Extensive storage of biometric data such as this would pose significant privacy risks, including the risk of abuse and unauthorized use as well as the potential of discrimination or misidentification, the agency says.

“There is a great need for effective law enforcement tools to deal with the serious crime that has developed in Sweden,” says the watchdog’s Deputy Director Karin Lönnheden. “However, the proposals are in some parts very far-reaching. This applies in particular to the proposal that the passport register should become a biometric register that can be used for law enforcement purposes.”

The police have also suggested expanding facial recognition and CCTV surveillance, including an option to increase the number of cameras police can use by four times. The rise in gang-related incidents, including firearms and explosives, has pushed the government and other parties to examine the proposed surveillance change in a fast-tracked inquiry. The inquiry could be completed as soon as spring, the country’s justice minister announced at the beginning of October.

The Swedish Authority for Privacy Protection warns, however, that if the country proceeds with creating a register for facial biometrics containing the majority of the Swedish population, it would open up the risk of identifying most people in public spaces.
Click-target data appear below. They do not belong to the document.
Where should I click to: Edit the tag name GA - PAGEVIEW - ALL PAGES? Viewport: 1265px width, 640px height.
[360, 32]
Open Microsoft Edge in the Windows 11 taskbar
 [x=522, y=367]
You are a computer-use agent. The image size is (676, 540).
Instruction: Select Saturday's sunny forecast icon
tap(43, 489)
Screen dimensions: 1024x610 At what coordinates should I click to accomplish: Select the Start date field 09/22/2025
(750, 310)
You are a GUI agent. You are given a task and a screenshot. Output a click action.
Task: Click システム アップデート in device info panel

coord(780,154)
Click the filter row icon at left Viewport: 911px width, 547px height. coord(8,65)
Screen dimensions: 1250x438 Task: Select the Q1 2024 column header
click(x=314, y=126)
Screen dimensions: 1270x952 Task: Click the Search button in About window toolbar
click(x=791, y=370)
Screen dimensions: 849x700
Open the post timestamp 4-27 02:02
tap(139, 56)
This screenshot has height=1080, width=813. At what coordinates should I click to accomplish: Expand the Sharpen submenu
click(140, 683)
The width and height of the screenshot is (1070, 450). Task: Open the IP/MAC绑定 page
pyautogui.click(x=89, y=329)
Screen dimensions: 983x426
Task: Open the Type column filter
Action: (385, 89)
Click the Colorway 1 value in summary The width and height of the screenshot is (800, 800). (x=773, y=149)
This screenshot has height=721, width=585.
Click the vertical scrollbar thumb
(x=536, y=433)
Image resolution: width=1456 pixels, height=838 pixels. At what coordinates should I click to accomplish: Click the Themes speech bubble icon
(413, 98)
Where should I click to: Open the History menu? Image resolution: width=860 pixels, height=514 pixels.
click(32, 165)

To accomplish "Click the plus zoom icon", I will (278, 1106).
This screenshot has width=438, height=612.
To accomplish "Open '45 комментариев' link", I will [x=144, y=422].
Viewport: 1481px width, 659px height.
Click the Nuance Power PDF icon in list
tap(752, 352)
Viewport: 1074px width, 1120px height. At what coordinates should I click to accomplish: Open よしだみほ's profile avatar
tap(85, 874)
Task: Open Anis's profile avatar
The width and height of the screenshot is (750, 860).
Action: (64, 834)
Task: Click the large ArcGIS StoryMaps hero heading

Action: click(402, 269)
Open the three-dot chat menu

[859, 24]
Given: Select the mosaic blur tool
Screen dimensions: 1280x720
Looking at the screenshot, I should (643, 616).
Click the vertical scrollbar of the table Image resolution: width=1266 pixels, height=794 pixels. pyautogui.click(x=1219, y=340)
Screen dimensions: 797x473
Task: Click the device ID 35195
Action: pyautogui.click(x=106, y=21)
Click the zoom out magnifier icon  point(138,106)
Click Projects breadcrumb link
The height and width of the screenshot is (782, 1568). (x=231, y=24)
“In the long run, these risks threaten not only privacy but also other fundamental rights such as freedom of demonstration and freedom of expression,” says Lisa Zettervall, the agency’s legal officer.

Policing authorities are proposing that 2,500 new and existing cameras be connected to police facial recognition algorithms by December 2023, 900 more than previously had been planned. The same proposal would also bolster police use of automated number plate recognition. Drones and road cameras operated by Sweden’s Transportation Administration could also join the dragnet.

At the beginning of the month, the Swedish police were given broader powers to surveil, including the use of biometric identifiers. Previously, the national security service Säpo had the bulk of authority for public surveillance.